Everyone is posting about Valentine’s lately. It’s so funny to me how one little ‘holiday’ gets people in such a tizzy. What’s the deal?

I used to get really pissy about Valentine’s day. Like I wanted to get the best presents and flowers and date if I didn’t get them I would feel all jipped – especially if one of my friends got something better. And when I was single I was just really bitter and crap.

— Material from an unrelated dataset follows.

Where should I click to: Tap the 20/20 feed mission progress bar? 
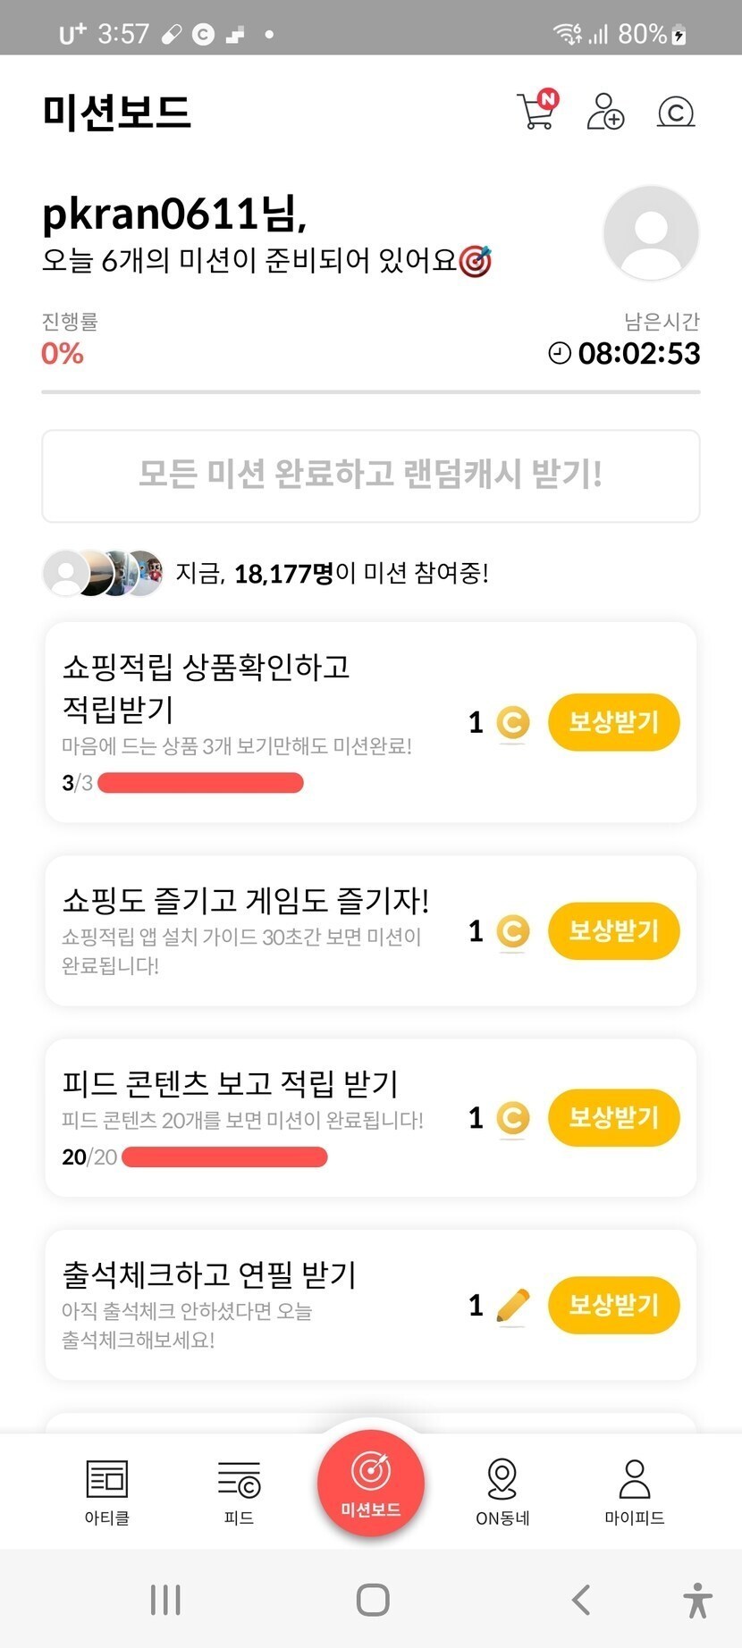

I don’t know, as I get older I realize more and more how NOT a big deal most things are. Valentine’s is NOT a big deal. It only seems like it is because of all the pink heart-shaped balloons they have at the grocery store. It was designed to be a day to recognize your special someone and let them know you love them – NOT a day to get stupid flowers/chocolates/balloons/stuffed animals that most people deep down don’t even reeeeally like. Also, it was NOT designed to be a day that makes single people feel like shit whenever their coworkers/friends all get the same red rose bouquet. Over the years V-day has just become a meaningless expectation. It’s really kind of dumb when you think about it.

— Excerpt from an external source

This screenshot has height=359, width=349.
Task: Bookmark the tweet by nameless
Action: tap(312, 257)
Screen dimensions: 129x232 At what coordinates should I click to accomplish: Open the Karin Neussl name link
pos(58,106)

A couple weeks ago when J and I were out to dinner we actually had a convo about what Valentine’s means to us and what each of our expectations are for the day. Because I didn’t want him thinking I expected a red plush “I love you” elephant or something and I realized I had no idea what he thought about V-day. Which, by the way, why is Valentine’s catered only to women? While I’m a feminist I’m really just about equality and respect for everyone. Why don’t they have commercials about V-day gifts that guys would like or how to make your guy feel special. Why not a commercial for a V-day 12-pack for your man? Or a set of tools? Or whatever it is that men like? Why do all the girls expect to get special stuff without thinking of all the guys?

So what do you think about Valentine’s? Does it mean something to you? If not/if so, why?